Infatti, secondo quanto riferito dalla Ministra Cristina Messa, i posti degli idonei non vincitori del precedente ciclo TFA sono 12.588, numeri importanti per fronte all’emergenza sostegno (che giovedì 15 aprile sarà oggetto di un nostro approfondimento giornalistico), pertanto il Ministero dell’Università e della ricerca si è attivato per accrescere la potenzialità del sistema universitario, chiedendo, nel corso del mese di dicembre, un ulteriore sforzo degli atenei sulla base della necessità di ammettere in sovrannumero i candidati risultati idonei nelle medesime sedi in cui hanno sostenuto le prove. Con la rilevazione compiuta nel mese di marzo è emerso la disponibilità di 22 mila posti

Il sistema universitario – ha detto la Messa – è pronto a soddisfare, in occasione del prossimo ciclo, sia l’esigenza formativa dei candidati vincitori al VI ciclo sia quella degli idonei al precedente V ciclo

Affinché si renda possibile questo aumento di posti, ha concluso il Ministro “ è necessario che venga sensibilmente accresciuto il fabbisogno espresso dal sistema scolastico, che consta di 40 mila posti per il triennio 2018-2020, dei quali, fermo restando il numero degli idonei dei precedenti cicli, solo 6.191 sono disponibili attualmente per il prossimo VI ciclo.

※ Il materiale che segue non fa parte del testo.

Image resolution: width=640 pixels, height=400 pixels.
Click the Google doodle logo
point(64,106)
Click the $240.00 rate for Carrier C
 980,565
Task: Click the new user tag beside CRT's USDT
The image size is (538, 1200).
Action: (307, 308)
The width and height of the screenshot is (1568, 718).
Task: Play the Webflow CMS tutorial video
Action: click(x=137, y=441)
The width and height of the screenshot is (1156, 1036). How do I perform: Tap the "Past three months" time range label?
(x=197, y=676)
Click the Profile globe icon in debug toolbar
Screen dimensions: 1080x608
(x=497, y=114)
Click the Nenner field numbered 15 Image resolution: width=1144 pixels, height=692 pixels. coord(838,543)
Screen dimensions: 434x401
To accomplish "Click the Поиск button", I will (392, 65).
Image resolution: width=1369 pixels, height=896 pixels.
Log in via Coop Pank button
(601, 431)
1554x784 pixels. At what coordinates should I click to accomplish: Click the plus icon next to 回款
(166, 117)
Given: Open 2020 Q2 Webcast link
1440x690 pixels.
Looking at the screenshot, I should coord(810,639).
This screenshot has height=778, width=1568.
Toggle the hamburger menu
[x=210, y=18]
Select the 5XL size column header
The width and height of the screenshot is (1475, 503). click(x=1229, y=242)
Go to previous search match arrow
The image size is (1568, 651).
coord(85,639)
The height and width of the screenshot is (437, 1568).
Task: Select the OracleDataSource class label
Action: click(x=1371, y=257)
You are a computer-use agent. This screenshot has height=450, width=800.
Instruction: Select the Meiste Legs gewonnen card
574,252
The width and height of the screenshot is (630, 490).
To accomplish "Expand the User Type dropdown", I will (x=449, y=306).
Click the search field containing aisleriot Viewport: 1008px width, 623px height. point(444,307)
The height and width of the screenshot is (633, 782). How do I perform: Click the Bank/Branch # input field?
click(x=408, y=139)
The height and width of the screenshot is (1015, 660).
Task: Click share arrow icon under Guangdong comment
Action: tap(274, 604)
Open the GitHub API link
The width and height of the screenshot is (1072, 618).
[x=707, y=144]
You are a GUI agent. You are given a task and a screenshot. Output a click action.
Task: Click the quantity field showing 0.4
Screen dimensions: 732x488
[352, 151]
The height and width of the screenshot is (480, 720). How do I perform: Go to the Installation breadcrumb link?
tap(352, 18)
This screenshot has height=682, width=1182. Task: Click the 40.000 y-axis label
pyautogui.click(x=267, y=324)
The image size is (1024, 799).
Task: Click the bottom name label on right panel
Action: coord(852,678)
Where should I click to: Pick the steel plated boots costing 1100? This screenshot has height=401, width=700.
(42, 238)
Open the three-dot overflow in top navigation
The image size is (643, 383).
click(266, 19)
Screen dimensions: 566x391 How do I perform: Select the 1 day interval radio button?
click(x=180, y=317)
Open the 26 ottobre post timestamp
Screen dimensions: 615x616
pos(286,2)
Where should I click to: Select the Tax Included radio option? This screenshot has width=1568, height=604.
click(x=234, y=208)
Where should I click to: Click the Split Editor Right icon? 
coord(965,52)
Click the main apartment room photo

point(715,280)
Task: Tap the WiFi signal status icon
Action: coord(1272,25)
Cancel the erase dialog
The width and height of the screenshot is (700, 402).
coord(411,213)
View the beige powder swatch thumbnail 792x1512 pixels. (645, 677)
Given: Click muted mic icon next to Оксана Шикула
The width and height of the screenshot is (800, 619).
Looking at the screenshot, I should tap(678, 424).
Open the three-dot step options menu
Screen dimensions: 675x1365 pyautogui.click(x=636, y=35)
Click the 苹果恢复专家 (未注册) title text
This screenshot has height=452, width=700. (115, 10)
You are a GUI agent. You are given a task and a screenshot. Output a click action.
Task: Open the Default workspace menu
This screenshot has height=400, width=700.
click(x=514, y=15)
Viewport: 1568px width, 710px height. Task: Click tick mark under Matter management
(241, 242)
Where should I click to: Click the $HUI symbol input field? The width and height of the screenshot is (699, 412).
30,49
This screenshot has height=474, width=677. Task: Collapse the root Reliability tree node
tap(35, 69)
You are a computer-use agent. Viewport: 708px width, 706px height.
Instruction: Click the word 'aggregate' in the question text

Una emergenza sostegno che, uno studio realizzato dalla CISL, vede una carenza importante di personale specializzato. Infatti, gli specializzati che nell’anno scolastico in corso (2020/21), sul totale delle supplenze conferite su attività di sostegno, hanno coperto una supplenza sono in minoranza (22.000 su 107.000 pari a meno del 21%), mentre la percentuale dei supplenti non specializzati risulta in crescita di oltre 4 punti rispetto alla situazione registrata nel 2017/18, anno.